- _Work order 1_
Please repeat the passage from the article on in-house team performance, starting with "How to measure" and going on through "an in-house team?".
- _Work order 2_
Answer these questions from the article on in-house team performance:
(a) What do many lawyers say they moved in-house to escape?
(b) Why should in-house work cost less than the same work done in a law firm?
(c) What can measurement identify, according to the last paragraph?

- _Document segment_
----------
How to measure the performance of an in-house team

Why measure performance?

Measuring the performance of an in-house team is a topic guaranteed to divide opinion. Many lawyers feel that one of the reasons they moved in-house was to escape the measurement of time required in a law firm. Conversely, others may feel that the discipline of the time clock is needed to ensure that the extent and importance of their work are understood.

The risk of both arguments is that measurement is reduced to a consideration of time and cost. Arguably, both are the wrong measure of in-house work: self-evidently, bringing work in-house should cost less than the same person carrying out the work in a law firm, as the profit margin is removed. But why else might one measure the performance of an in-house team?

It is better to ask why the organisation has an in-house team, what it is intended to achieve, and how best success can be demonstrated. More than that, though, measurement can identify trends in the organisation’s legal needs, future risks, and opportunities. It can also help to integrate the legal team into the organisation.
----------
- _Supplied material_
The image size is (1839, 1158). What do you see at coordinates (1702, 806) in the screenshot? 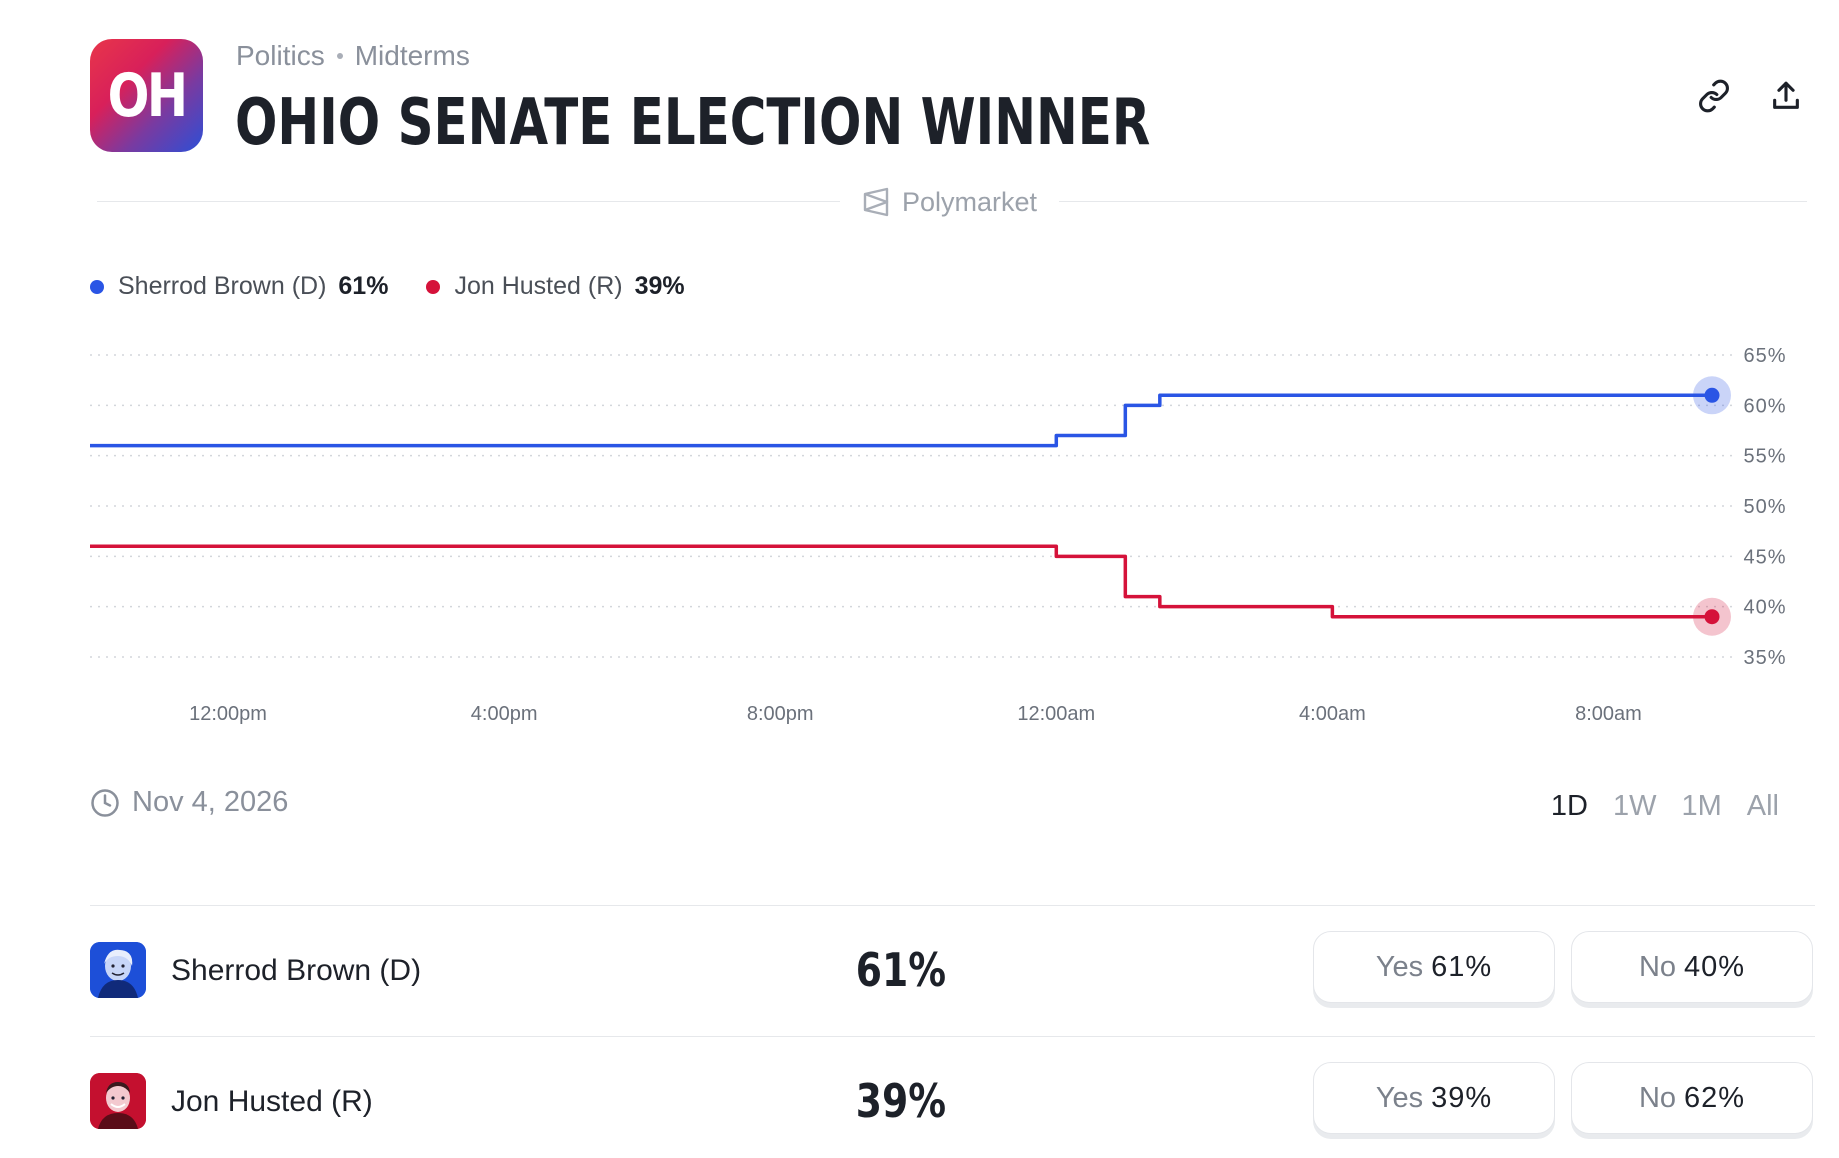
I see `range-1m: 1M` at bounding box center [1702, 806].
----------
- _Exercise answer 1_
How to measure the performance of an in-house team

Why measure performance?

Measuring the performance of an in-house team is a topic guaranteed to divide opinion. Many lawyers feel that one of the reasons they moved in-house was to escape the measurement of time required in a law firm. Conversely, others may feel that the discipline of the time clock is needed to ensure that the extent and importance of their work are understood.

The risk of both arguments is that measurement is reduced to a consideration of time and cost. Arguably, both are the wrong measure of in-house work: self-evidently, bringing work in-house should cost less than the same person carrying out the work in a law firm, as the profit margin is removed. But why else might one measure the performance of an in-house team?

- _Exercise answer 2_
(a) The measurement of time required in a law firm.
(b) The profit margin is removed.
(c) Trends in the organization's legal needs, future risks, and opportunities.